(Stored items)
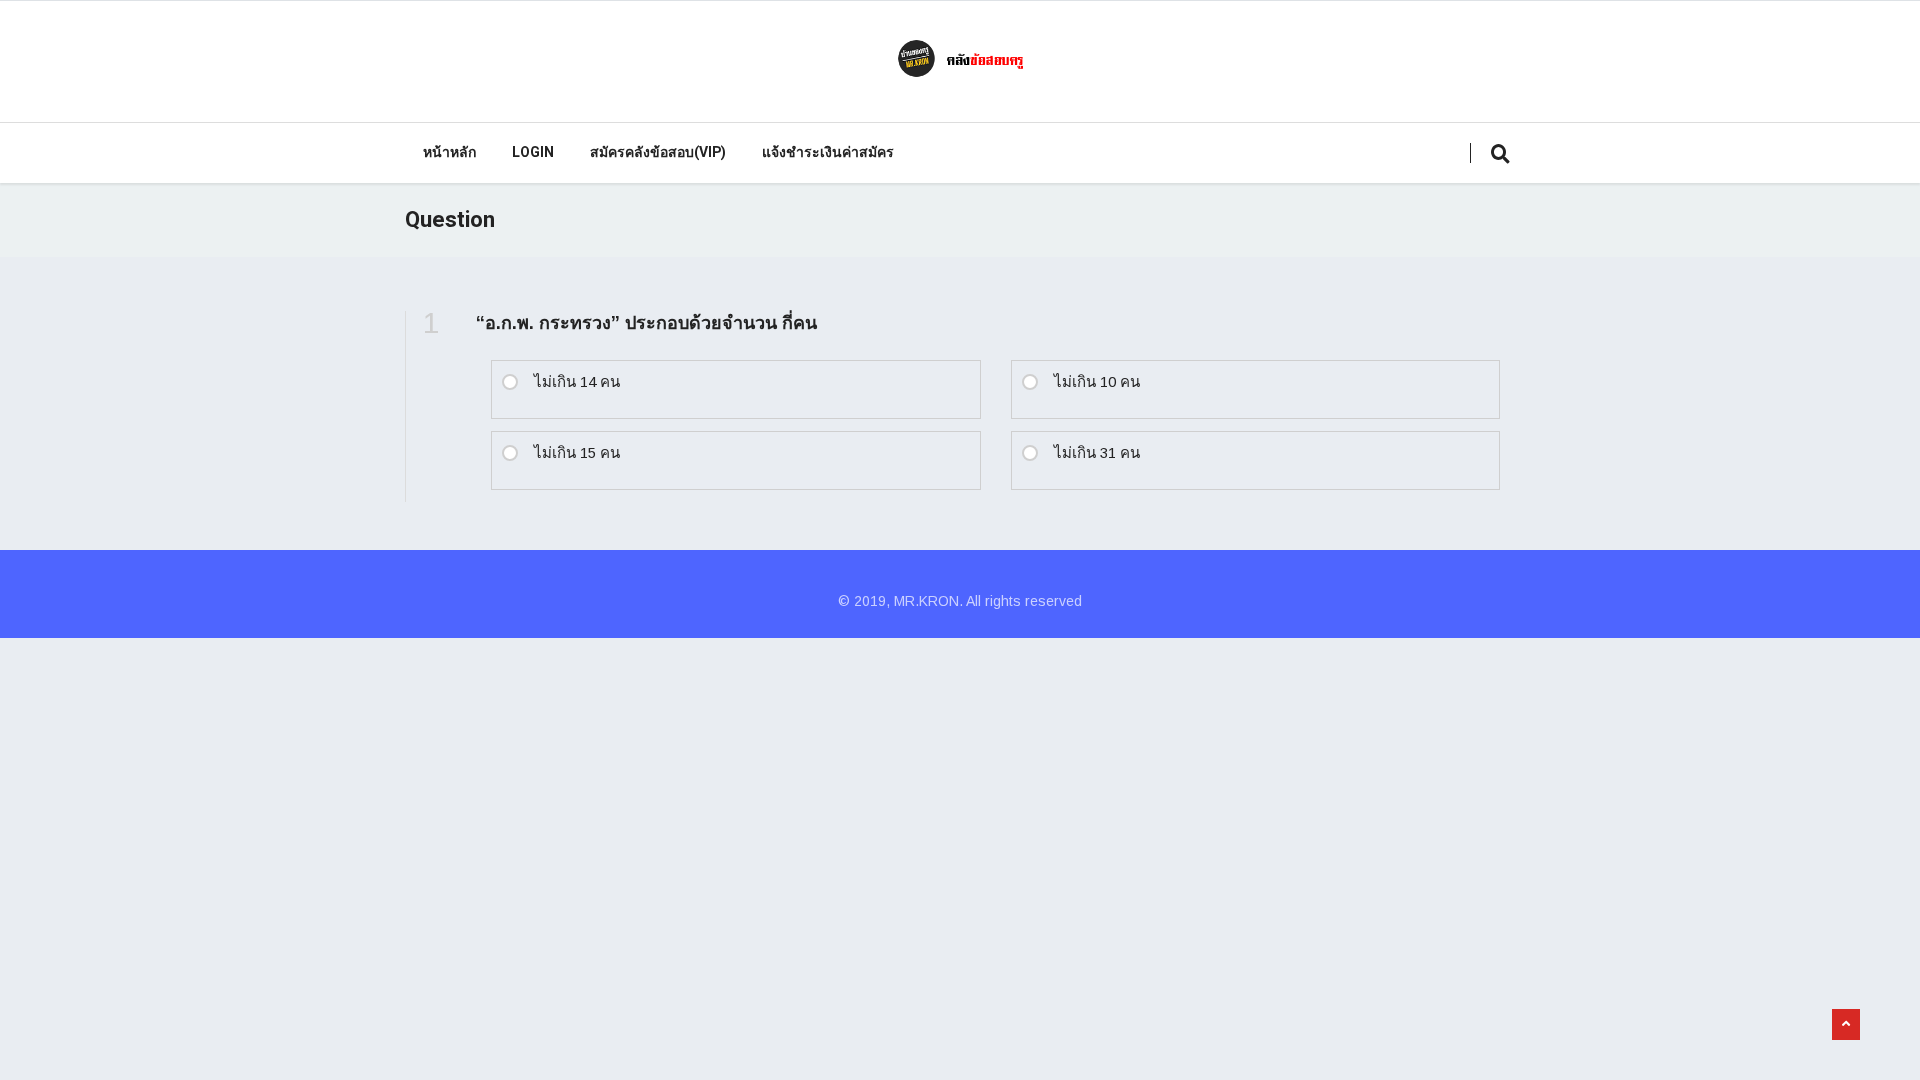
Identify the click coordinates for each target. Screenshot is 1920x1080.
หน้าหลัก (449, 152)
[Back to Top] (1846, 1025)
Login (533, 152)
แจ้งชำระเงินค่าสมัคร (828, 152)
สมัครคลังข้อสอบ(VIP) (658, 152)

• Work to complete
With the line that contains "[Back to Top] (1846, 1025)" as the first and the final line of the data as the last, repeat every line in that span exactly.

• Answer to this problem
[Back to Top] (1846, 1025)
Login (533, 152)
แจ้งชำระเงินค่าสมัคร (828, 152)
สมัครคลังข้อสอบ(VIP) (658, 152)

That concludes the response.